In einem Altersheim tauchte ein braunes Pferd auf: Das gesamte Personal und die Besucher waren schockiert – bis sie erfuhren, warum sich das Tier dort befand.

In einem Altersheim tauchte ein braunes Pferd auf: Das gesamte Personal und die Besucher waren schockiert – bis sie erfuhren, warum sich das Tier dort befand.

Es war ein ganz normaler Tag im Seniorenheim.

Jeder war mit seinen Gewohnheiten beschäftigt: Die einen lasen Zeitung, andere sahen fern oder dösten in ihren Sesseln. Plötzlich wurde die Stille durch die aufgeregte Stimme einer Krankenschwester unterbrochen:

— „M’am, Sie haben Besuch!“

Eine alte Dame im Rollstuhl hob überrascht den Blick.

— „Wer? Ich erwarte doch niemanden … Ich habe ja keine Besucher.“

— „Ich weiß es nicht,“ antwortete die Krankenschwester verlegen, „aber man sagte mir, es sei dringend.“

Langsam rollte die Frau in den Besuchsraum. Sie konnte sich nicht vorstellen, was sie dort erwartete. Und dann – der Schock: Mitten im Raum stand ein großes braunes Pferd mit einer prachtvollen Mähne.

Das gesamte Personal und die anderen Bewohner des Heims hatten sich im Flur versammelt und sahen erstaunt auf diese unglaubliche Szene. Das Pferd stand ruhig da, als würde es genau wissen, warum es gekommen war.

Die alte Frau näherte sich, streckte ihre zitternde Hand aus und umarmte den Hals des Tieres. Tränen liefen ihr über die Wangen. Das Pferd wehrte sich nicht – im Gegenteil, es senkte den Kopf, damit sie seine Stirn streicheln konnte.

— „Was passiert hier?“ fragte schließlich einer der Bewohner ungeduldig. „Was macht ein Pferd im Altersheim?“

Die Frau, die das Pferd nicht loslassen wollte, erzählte mit leiser Stimme etwas, das alle zutiefst bewegte:

— „Das ist nicht einfach nur ein Pferd … Das ist mein Freund. Ich habe ihn großgezogen, als er noch ein Fohlen war. Wir waren zwanzig Jahre zusammen, keinen einzigen Tag getrennt. Aber als es mir schlechter ging und ich hierhergebracht wurde, blieb er bei den Nachbarn. Sie kümmerten sich um ihn, aber …“ — sie seufzte und lächelte durch ihre Tränen, „er vermisste mich so sehr, dass er aufhörte zu fressen. Da hat meine Nachbarin verstanden: Er sehnt sich nach mir.“

Im Raum wurde es still. Niemand konnte die Tränen zurückhalten.
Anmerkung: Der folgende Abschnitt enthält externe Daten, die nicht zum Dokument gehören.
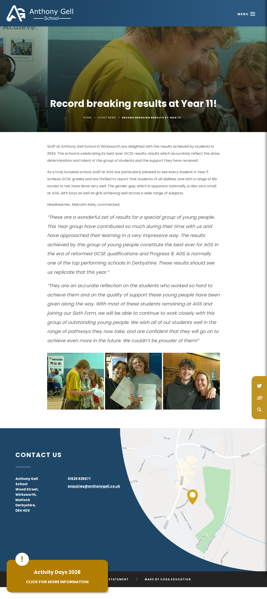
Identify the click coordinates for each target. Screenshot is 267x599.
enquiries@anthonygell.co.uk (94, 486)
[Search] (259, 409)
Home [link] (87, 117)
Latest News (107, 117)
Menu (242, 14)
Die Frau hielt noch lange den Kopf ihres geliebten Pferdes in den Händen, flüsterte ihm Worte voller Dankbarkeit und Liebe zu. Und es schien, als würde das Tier jedes Wort verstehen, antwortend mit einem leisen Ohrenspiel und seinem sanften Atem.

Eine Woche nach dieser Begegnung verstarb die alte Frau. Doch das Wichtigste war: Sie konnte sich von dem verabschieden, den sie von Herzen geliebt hatte. Und ihr treuer Freund fand seinen Frieden wieder – im Wissen, dass er seine Besitzerin ein letztes Mal gesehen hatte.